**Dataset content:**
»»
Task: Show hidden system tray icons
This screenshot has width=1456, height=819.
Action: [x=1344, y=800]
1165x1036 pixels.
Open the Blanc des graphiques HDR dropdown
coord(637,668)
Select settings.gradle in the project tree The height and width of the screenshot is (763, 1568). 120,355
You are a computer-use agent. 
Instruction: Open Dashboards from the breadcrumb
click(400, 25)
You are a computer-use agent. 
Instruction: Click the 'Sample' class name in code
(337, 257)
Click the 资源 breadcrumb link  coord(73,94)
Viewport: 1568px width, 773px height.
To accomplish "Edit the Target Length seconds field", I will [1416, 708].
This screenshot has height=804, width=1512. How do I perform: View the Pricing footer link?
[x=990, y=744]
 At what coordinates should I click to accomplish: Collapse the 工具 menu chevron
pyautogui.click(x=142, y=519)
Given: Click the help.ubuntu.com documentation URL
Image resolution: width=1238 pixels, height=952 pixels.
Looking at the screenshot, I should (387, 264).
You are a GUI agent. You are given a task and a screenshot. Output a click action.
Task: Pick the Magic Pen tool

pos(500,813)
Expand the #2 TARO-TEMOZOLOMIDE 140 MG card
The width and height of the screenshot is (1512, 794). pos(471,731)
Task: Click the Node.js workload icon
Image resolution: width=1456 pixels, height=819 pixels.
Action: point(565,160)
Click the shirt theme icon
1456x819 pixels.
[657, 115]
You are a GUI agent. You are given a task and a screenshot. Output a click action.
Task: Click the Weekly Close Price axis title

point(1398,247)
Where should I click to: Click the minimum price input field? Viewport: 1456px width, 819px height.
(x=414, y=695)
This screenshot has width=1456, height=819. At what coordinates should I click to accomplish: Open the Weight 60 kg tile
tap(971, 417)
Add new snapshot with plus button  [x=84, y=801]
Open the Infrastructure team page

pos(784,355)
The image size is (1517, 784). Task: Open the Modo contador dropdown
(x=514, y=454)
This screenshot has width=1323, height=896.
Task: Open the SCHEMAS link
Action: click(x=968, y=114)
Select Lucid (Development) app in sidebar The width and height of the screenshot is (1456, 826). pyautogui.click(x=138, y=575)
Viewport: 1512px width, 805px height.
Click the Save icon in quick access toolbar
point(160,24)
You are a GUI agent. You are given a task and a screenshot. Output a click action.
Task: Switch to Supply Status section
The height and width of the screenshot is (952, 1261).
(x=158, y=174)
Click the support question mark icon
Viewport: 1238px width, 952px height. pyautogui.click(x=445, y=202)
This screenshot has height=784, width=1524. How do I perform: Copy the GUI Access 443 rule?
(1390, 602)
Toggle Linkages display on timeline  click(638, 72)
««
**What is required:** Give the full listing above again, exactly as it was presented.

**Problem solution:**
Task: Show hidden system tray icons
This screenshot has width=1456, height=819.
Action: [x=1344, y=800]
1165x1036 pixels.
Open the Blanc des graphiques HDR dropdown
coord(637,668)
Select settings.gradle in the project tree The height and width of the screenshot is (763, 1568). 120,355
You are a computer-use agent. 
Instruction: Open Dashboards from the breadcrumb
click(400, 25)
You are a computer-use agent. 
Instruction: Click the 'Sample' class name in code
(337, 257)
Click the 资源 breadcrumb link  coord(73,94)
Viewport: 1568px width, 773px height.
To accomplish "Edit the Target Length seconds field", I will [1416, 708].
This screenshot has height=804, width=1512. How do I perform: View the Pricing footer link?
[x=990, y=744]
 At what coordinates should I click to accomplish: Collapse the 工具 menu chevron
pyautogui.click(x=142, y=519)
Given: Click the help.ubuntu.com documentation URL
Image resolution: width=1238 pixels, height=952 pixels.
Looking at the screenshot, I should (387, 264).
You are a GUI agent. You are given a task and a screenshot. Output a click action.
Task: Pick the Magic Pen tool

pos(500,813)
Expand the #2 TARO-TEMOZOLOMIDE 140 MG card
The width and height of the screenshot is (1512, 794). pos(471,731)
Task: Click the Node.js workload icon
Image resolution: width=1456 pixels, height=819 pixels.
Action: point(565,160)
Click the shirt theme icon
1456x819 pixels.
[657, 115]
You are a GUI agent. You are given a task and a screenshot. Output a click action.
Task: Click the Weekly Close Price axis title

point(1398,247)
Where should I click to: Click the minimum price input field? Viewport: 1456px width, 819px height.
(x=414, y=695)
This screenshot has width=1456, height=819. At what coordinates should I click to accomplish: Open the Weight 60 kg tile
tap(971, 417)
Add new snapshot with plus button  [x=84, y=801]
Open the Infrastructure team page

pos(784,355)
The image size is (1517, 784). Task: Open the Modo contador dropdown
(x=514, y=454)
This screenshot has width=1323, height=896.
Task: Open the SCHEMAS link
Action: click(x=968, y=114)
Select Lucid (Development) app in sidebar The width and height of the screenshot is (1456, 826). pyautogui.click(x=138, y=575)
Viewport: 1512px width, 805px height.
Click the Save icon in quick access toolbar
point(160,24)
You are a GUI agent. You are given a task and a screenshot. Output a click action.
Task: Switch to Supply Status section
The height and width of the screenshot is (952, 1261).
(x=158, y=174)
Click the support question mark icon
Viewport: 1238px width, 952px height. pyautogui.click(x=445, y=202)
This screenshot has height=784, width=1524. How do I perform: Copy the GUI Access 443 rule?
(1390, 602)
Toggle Linkages display on timeline  click(638, 72)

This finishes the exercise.